George W. Bush's Attorney General John Ashcroft required prosecutors to charge the most serious available crimes–a policy shift from the previous administration's guidance. In the Obama administration, Attorney General Eric Holder issued his own memoranda rescinding the Ashcroft Memo and set out limits on the use of mandatory minimum sentences–but only in certain cases. Attorney General Jeff Sessions once again reversed course under the Trump administration and issued his own guidance. And just last week, the Acting Attorney General Monty Wilkinson issued an interim policy rescinding the Sessions' policy. These shifts are part and parcel of the American legal system–prosecutorial discretion is embedded in our rule of law and is yet another reminder that elections have consequences.

The question facing the next attorney general is not whether to issue charging guidance, but what that guidance will be. Federal prosecutors have enormous discretion in what to charge, and the federal criminal code gives them no end of options.

Any federal drug offense that carries a mandatory minimum sentence can be charged under a different code provision that does not carry one. The same holds true for almost every other type of federal crime where a mandatory minimum sentence is possible. The choice not to charge a mandatory minimum would not diminish respect for the law or undermine public safety. Indeed, it does not necessarily mean the person charged will ultimately receive a lower sentence if convicted. It only means that the judge will have the discretion to take into account the individual circumstances of the person and the crime. The erosion of that judicial discretion over the past three decades, and prosecutors' increasing control over sentencing through their charging decisions, is a key driver of mass incarceration and racial disparity. Until Congress acts to make necessary reforms, the next attorney general could take an enormous step toward rectifying this decades-long problem with a single memo that eliminates the use of mandatory minimums where an alternative charge is available.
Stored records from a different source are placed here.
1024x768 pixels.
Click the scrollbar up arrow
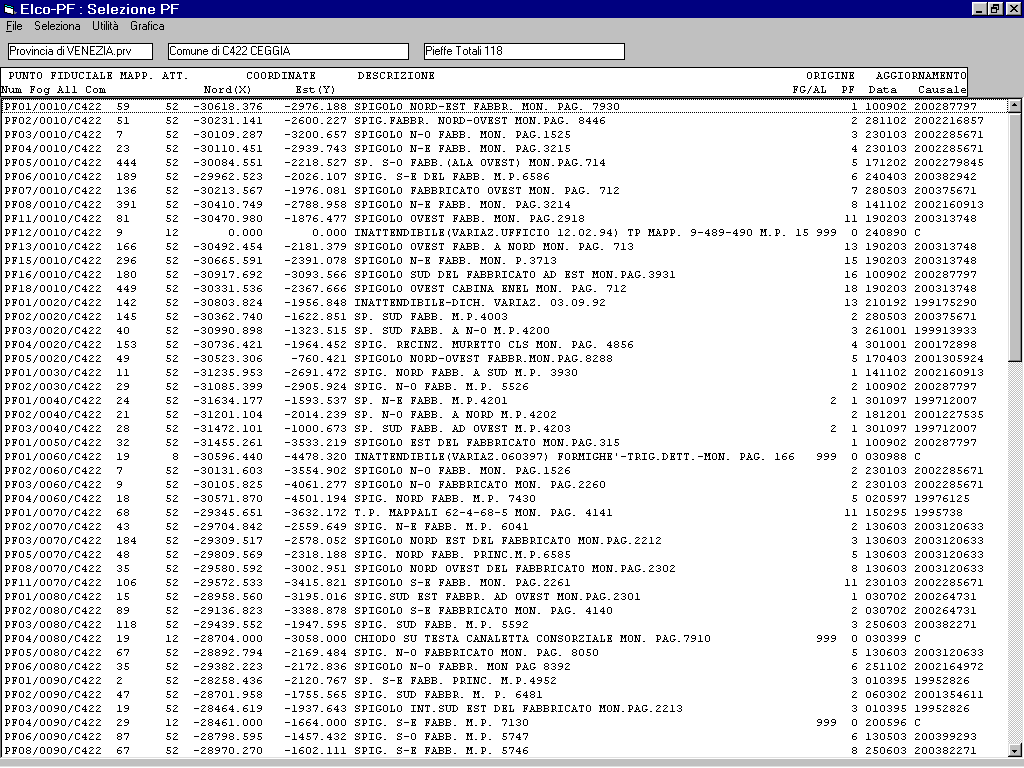pos(1014,105)
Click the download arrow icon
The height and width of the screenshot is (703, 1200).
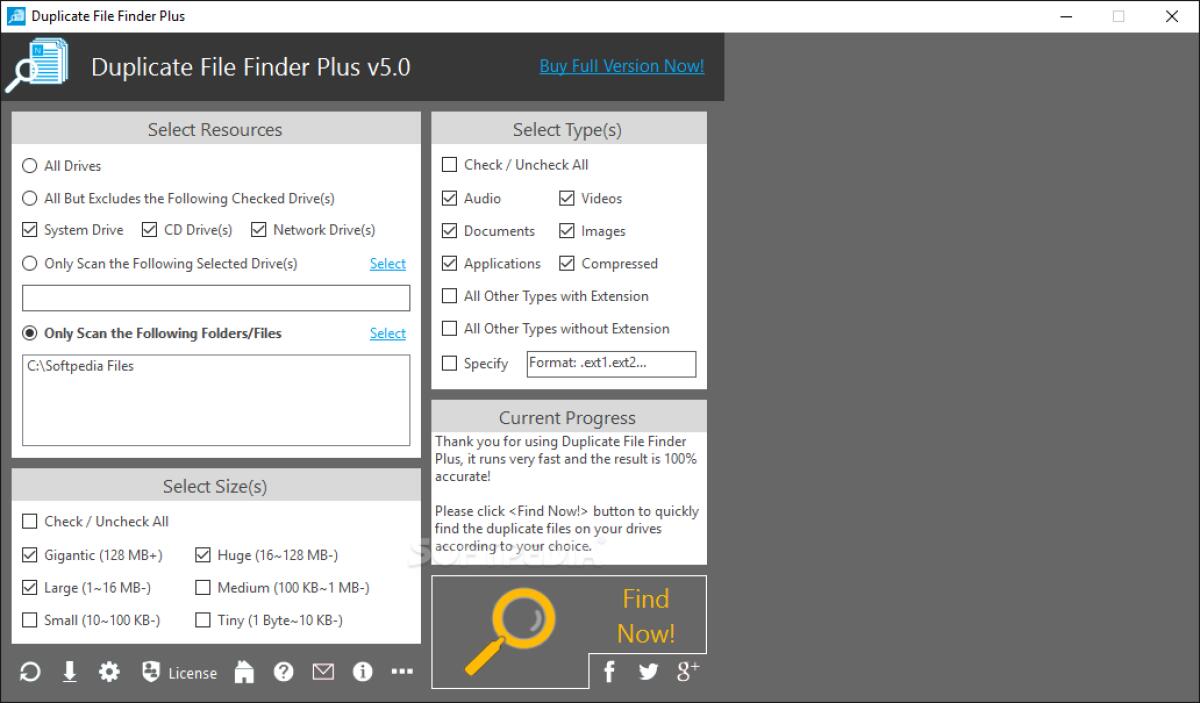tap(70, 672)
So too with the death penalty. In the last six months of the Trump administration, the Department of Justice carried out 13 executions following a 17-year period with none. More people were executed in the last six months than in the previous 56 years of federal executions combined. It has been a horrifying killing spree.
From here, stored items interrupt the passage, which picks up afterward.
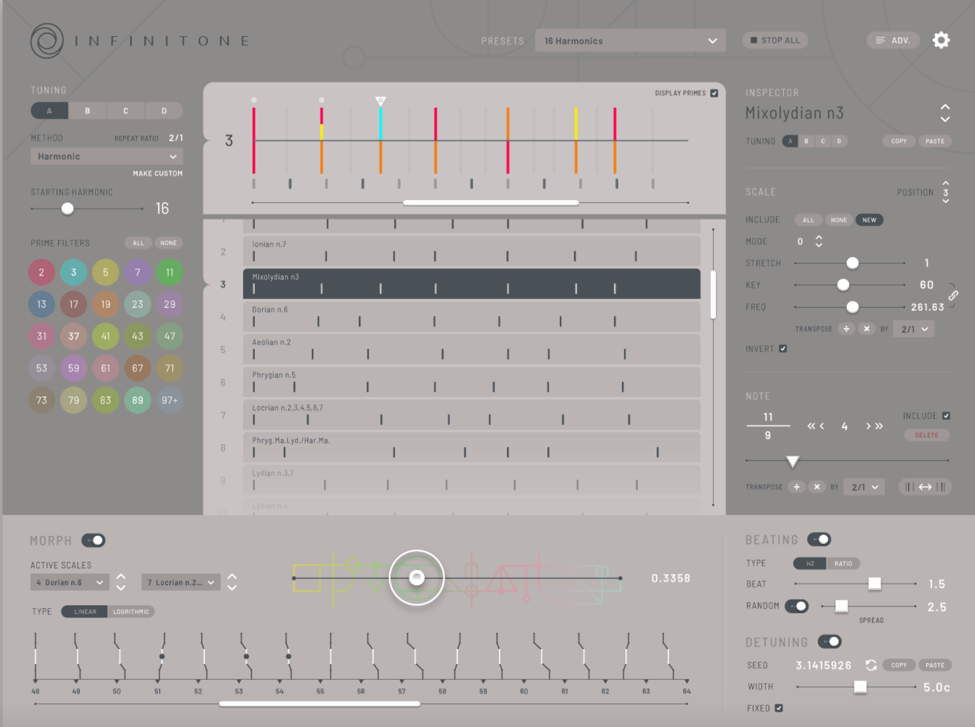
Task: Regenerate the detuning seed with the refresh icon
Action: coord(869,664)
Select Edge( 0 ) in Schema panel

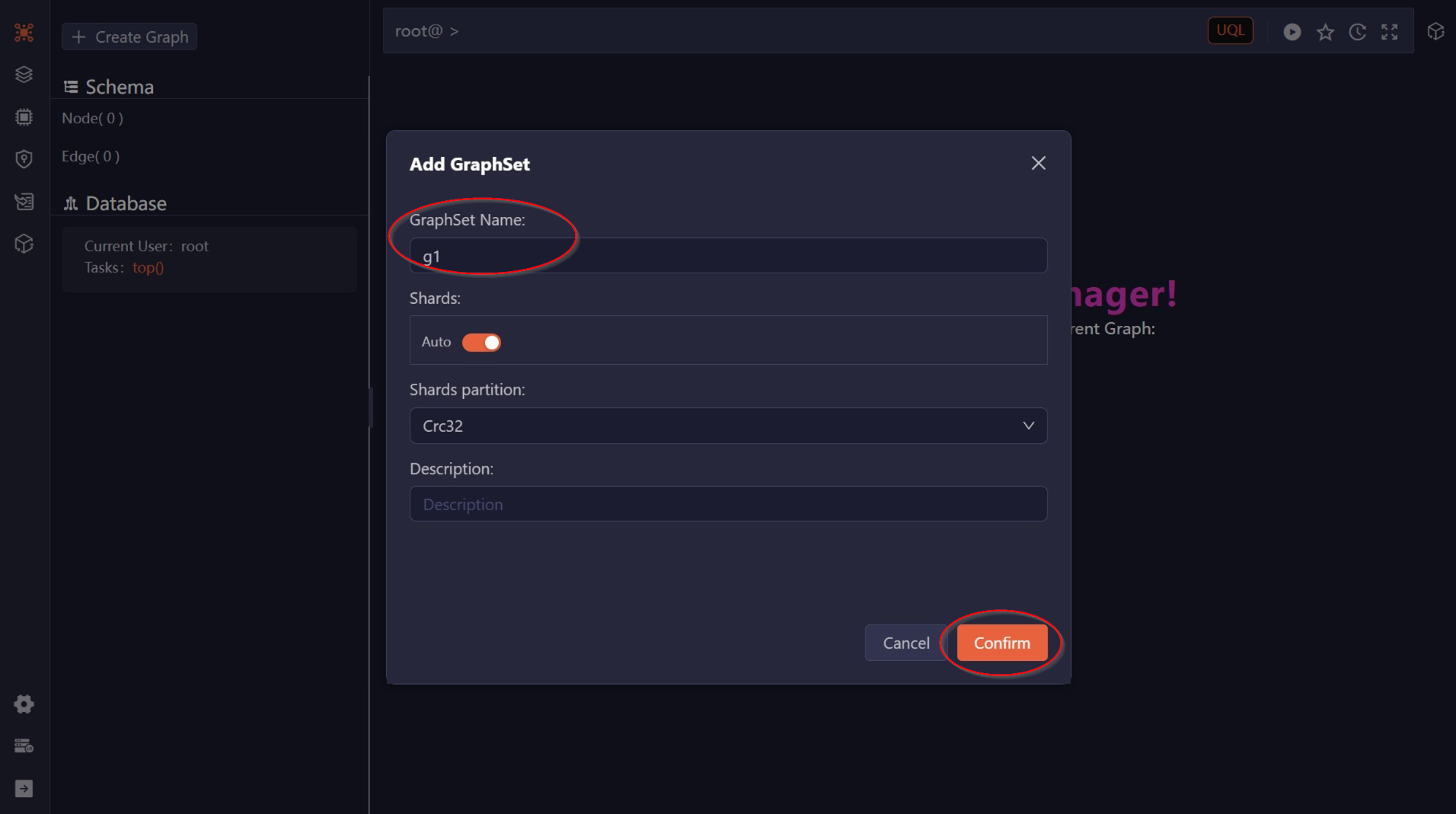[x=91, y=156]
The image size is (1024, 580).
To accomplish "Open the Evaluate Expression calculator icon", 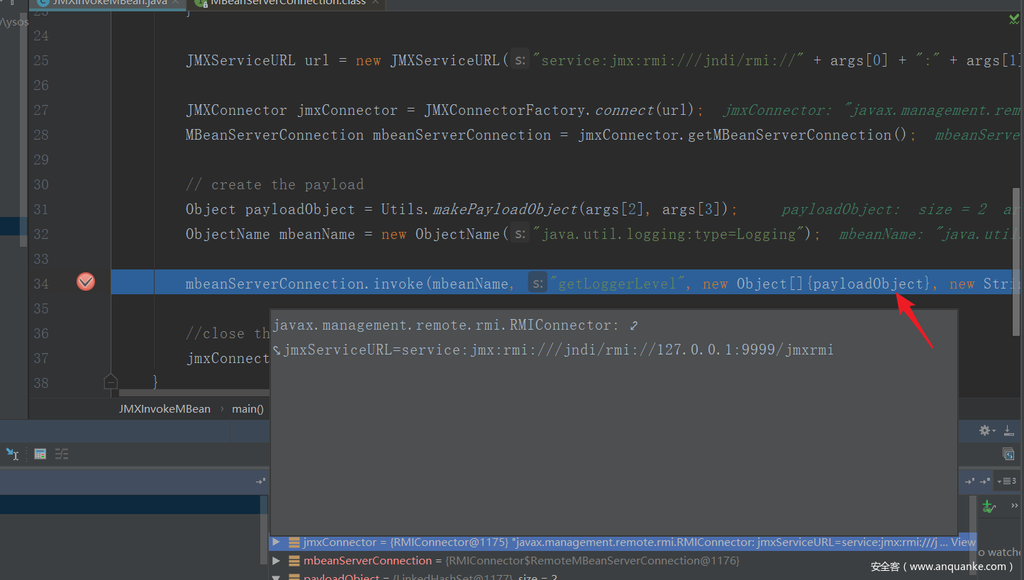I will 40,454.

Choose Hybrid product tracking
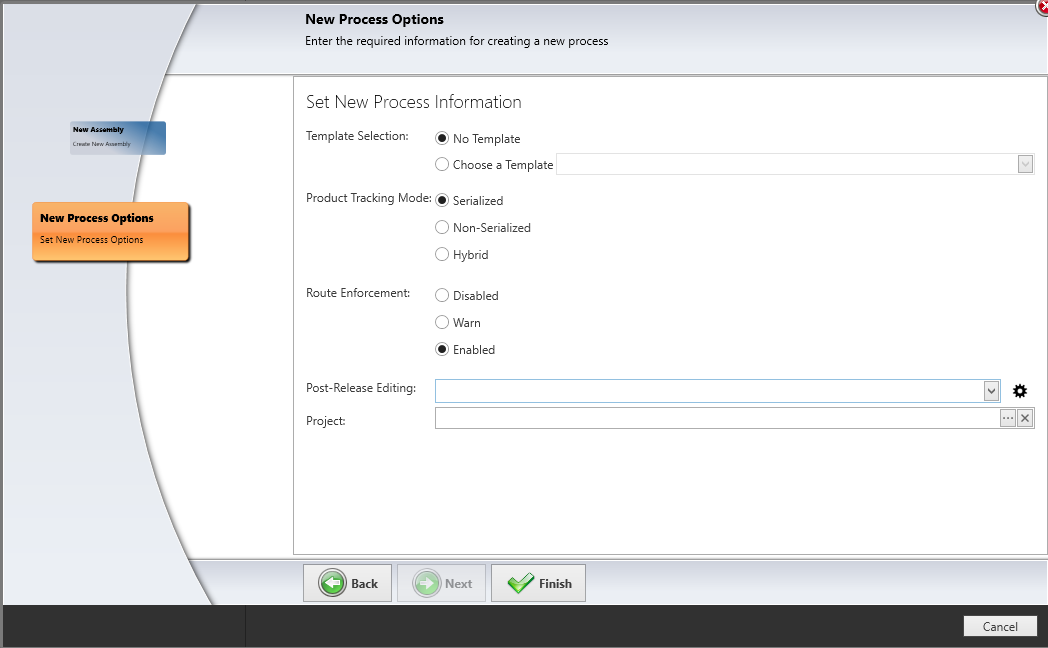(x=442, y=254)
The Biden administration can fulfill the promise to end the federal death penalty immediately and for many years to come without congressional action. Once again, the decision whether to seek the death penalty is a core prosecutorial prerogative that requires authorization from the attorney general, and federal law allows prosecutors to seek life in prison without the possibility of release in lieu of capital punishment.

Federal prisons
An external view of the Northern State Prison in Newark, New Jersey, is seen on January 18, 2021. KENA BETANCUR/AFP via Getty Images

Consistent with President Biden's campaign pledge, the next attorney general should not authorize federal prosecutors to seek the death penalty in any new case and should de-authorize cases where they are currently seeking it. In addition, President Biden can directly commute all death sentences already imposed to lengthy prison terms, including life without release. These steps would instantly eliminate one of the most grotesque sources of racial inequity and unfairness in the federal system.

Lastly, the administration can advance criminal justice reforms by appointing judges and U.S. attorneys who are as committed to ending mass incarceration and racial injustice.
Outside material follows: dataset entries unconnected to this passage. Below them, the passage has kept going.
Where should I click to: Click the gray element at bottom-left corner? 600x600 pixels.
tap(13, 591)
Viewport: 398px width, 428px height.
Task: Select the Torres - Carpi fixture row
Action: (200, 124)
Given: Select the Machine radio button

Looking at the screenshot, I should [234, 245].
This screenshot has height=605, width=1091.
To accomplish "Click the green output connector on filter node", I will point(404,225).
Personnel is policy, as the old Washington adage goes. Department of Justice policies will not go far without prosecutors on the ground who are committed to their goals. And even without mandatory minimums, exorbitant sentences will remain if federal judges are not inclined to moderation.

For too long, Democratic and Republican leaders have overwhelmingly appointed to these positions former prosecutors with no appetite to change the practices of the past 35 years. A new approach is long overdue.

There are many other areas of the federal criminal legal system in need of reform: excessive pretrial detention, an appalling lack of disclosure of evidence necessary for a real defense and the practice of threatening severe sentences to force people to plead guilty rather than exercise their constitutional right to trial. These too can be addressed by the Department of Justice, individual U.S. attorneys and new federal judges.

The most permanent way to ensure any of these reforms is through legislation. Laws on the books outlast any single administration, and the Biden administration should push Congress for reforms. But while legislation awaits, the administration should immediately issue policies and make appointments that reflect President Biden's campaign promises.

Lisa Freeland is the federal defender for the Western District of Pennsylvania.

David Patton is the federal defender for the Southern and Eastern Districts of New York.

The views expressed in this article are the writers' own.